A man who won a landmark challenge over access to copies of his accountancy exam scripts has lost an appeal claiming he had an additional right to access the originals because of his fears of “doctoring” of the papers.
In 2017, Peter Nowak won a European Court of Justice (ECJ) ruling that his scripts were personal data. Ultimately he was provided with a copy of that data by the Institute of Chartered Accountants of Ireland (ICAI) which ran the exams for trainee accountants. The matter arose out of his request for access having failed to pass his exams in 2009.
In July 2018, after the ECJ ruling and after his case came back before the High Court, he was supplied with a copy of the scripts.
An issue in relation to access to or right to the originals themselves remained.
This was dealt with by the High Court which in February 2018 found his right of access under the Data Protection Acts did not require supply of the personal data held in its original form or format.
He appealed that decision and the Data Protection Commissioner (DPC) opposed the appeal. The ICAI was a notice party.
In the meantime, the ICAI offered him the opportunity to inspect the original scripts under controlled conditions. The ICAI’s solicitors told him, even though it was not obliged to do so, he could examine the copies he had been provided with against the originals.
He didn’t take the offer up because he was appealing the High Court dismissal of his case.
On Wednesday, the Court of Appeal (CoA) ruled the High Court was correct in law in dismissing his case.
Mr Justice Robert Haughton, on behalf of the three-judge CoA, said Mr Nowak had argued in his appeal that when a copy document is “doctored”, access to the original is desirable. Mr Nowak had also argued, unless the person seeking the data has access to the original, they cannot “check to see whether the data is accurate”.
He had said he “had concerns about the original scripts” and believed the copy was not correct. He “wanted the originals because of the risk of manipulation”, the judge said.
Mr Justice Haughton was satisfied Mr Nowak could not pursue the “doctoring” argument as it was based on hypothetical facts.
In these cases, the DPC, and the Circuit Court on appeal, can only determine the complaint on the facts presented to them, he said.
When it is further appealed to the High Court and further again to the CoA, all that can be determined is a point of law, he said.

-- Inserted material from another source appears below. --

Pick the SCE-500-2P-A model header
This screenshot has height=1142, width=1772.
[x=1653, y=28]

The higher courts must take the facts as presented before the DPC, and before the Circuit Court.
There had never been any evidence before the DPC or the Circuit Court of doctoring or manipulation, he said.
In arguments for the DPC, the appeal court was told that under a 1995 EU Data Protection Directive (95/46/EC) and the Data Protection Act, a person was only entitled to a full summary of data “in an intelligible form”.

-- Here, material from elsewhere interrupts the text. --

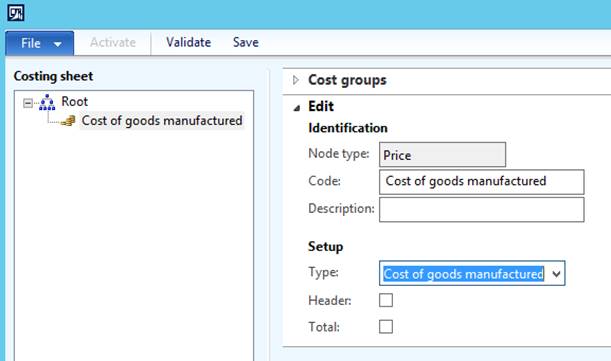Select the Cost of goods manufactured tree node
611x361 pixels.
pos(162,121)
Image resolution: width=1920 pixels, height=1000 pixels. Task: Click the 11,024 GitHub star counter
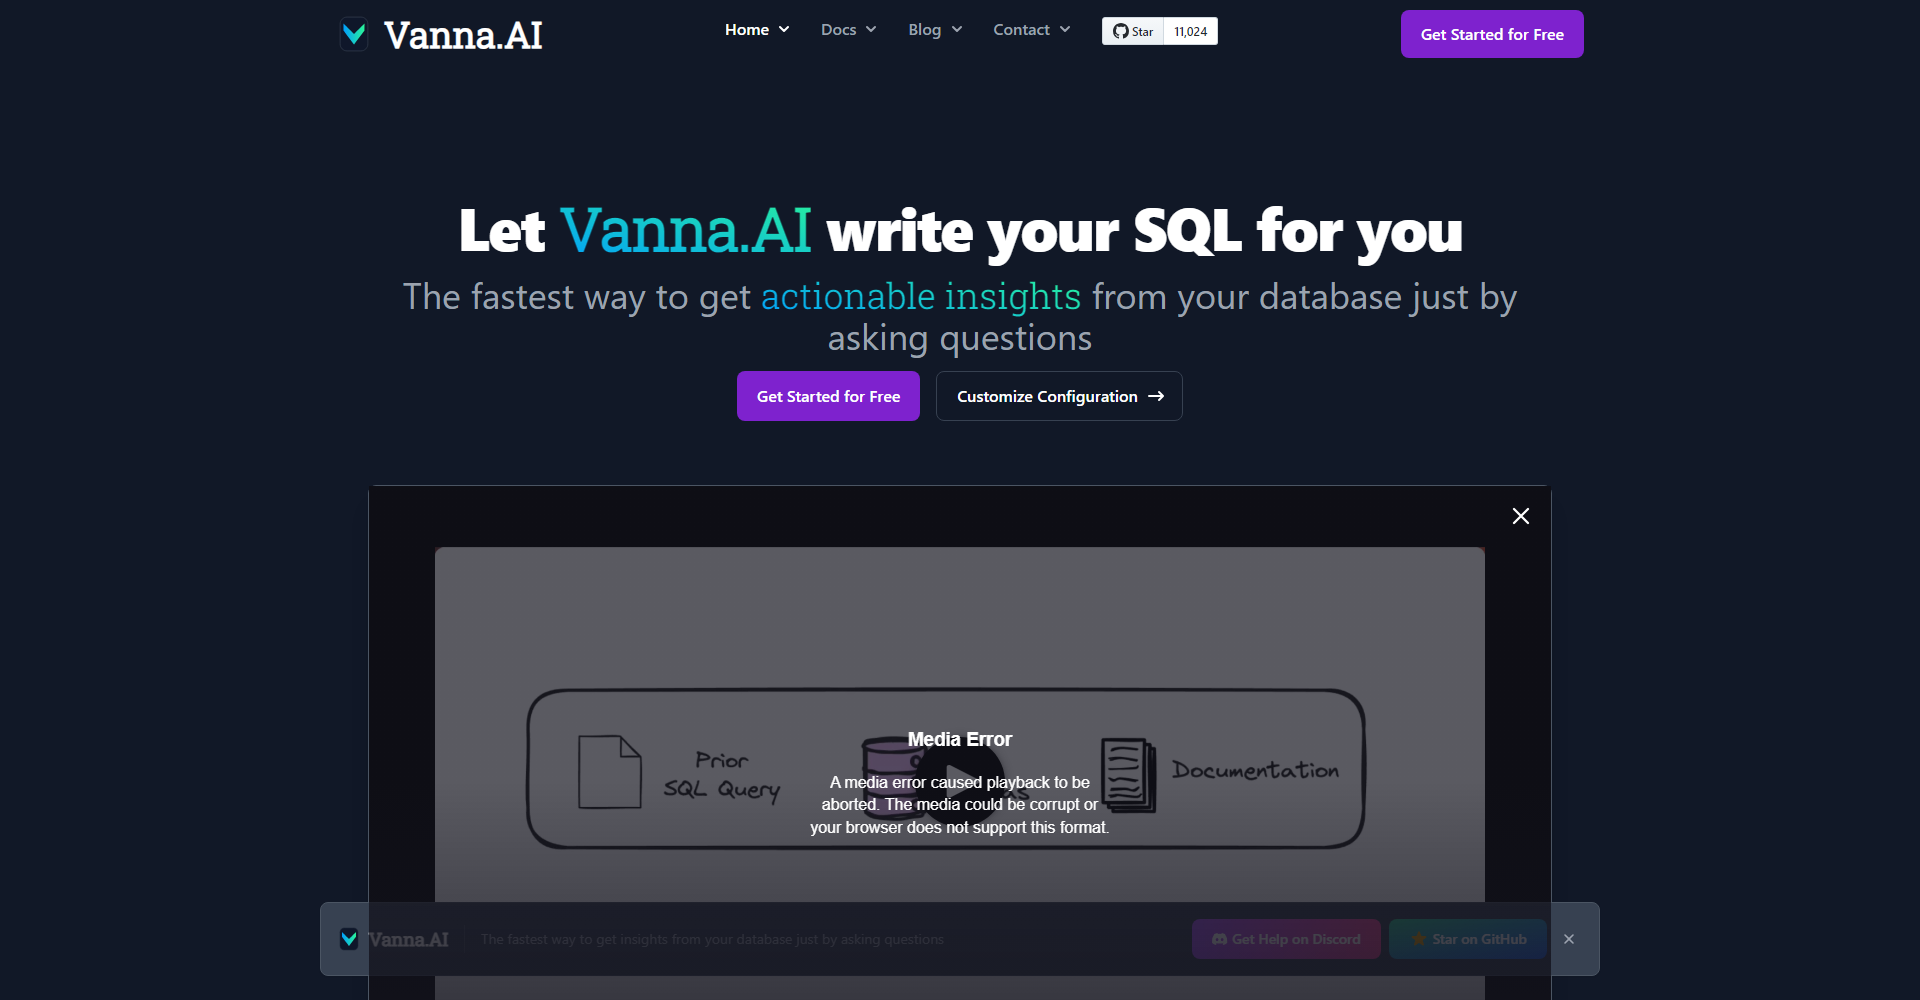(x=1189, y=31)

Mr Nowak claimed the Act states the obligation to provide data was for a copy of the material in a permanent form unless the supply of a copy is not possible or involves disproportionate effort where the person seeking the data “agrees otherwise.”
He argued he had not agreed to merely accepting a copy and that in requiring the originals he was “agreeing otherwise.”
Mr Justice Haughton did not agree with that contention.
He was satisfied the High Court correctly identified and interpreted the EU directive and the Data Protection Act. Mr Nowak failed to point to any error of law, he said.
He agreed with the High Court the obligation on the ICAI did not extend to an obligation to provide original exam scripts or to produce them for inspection.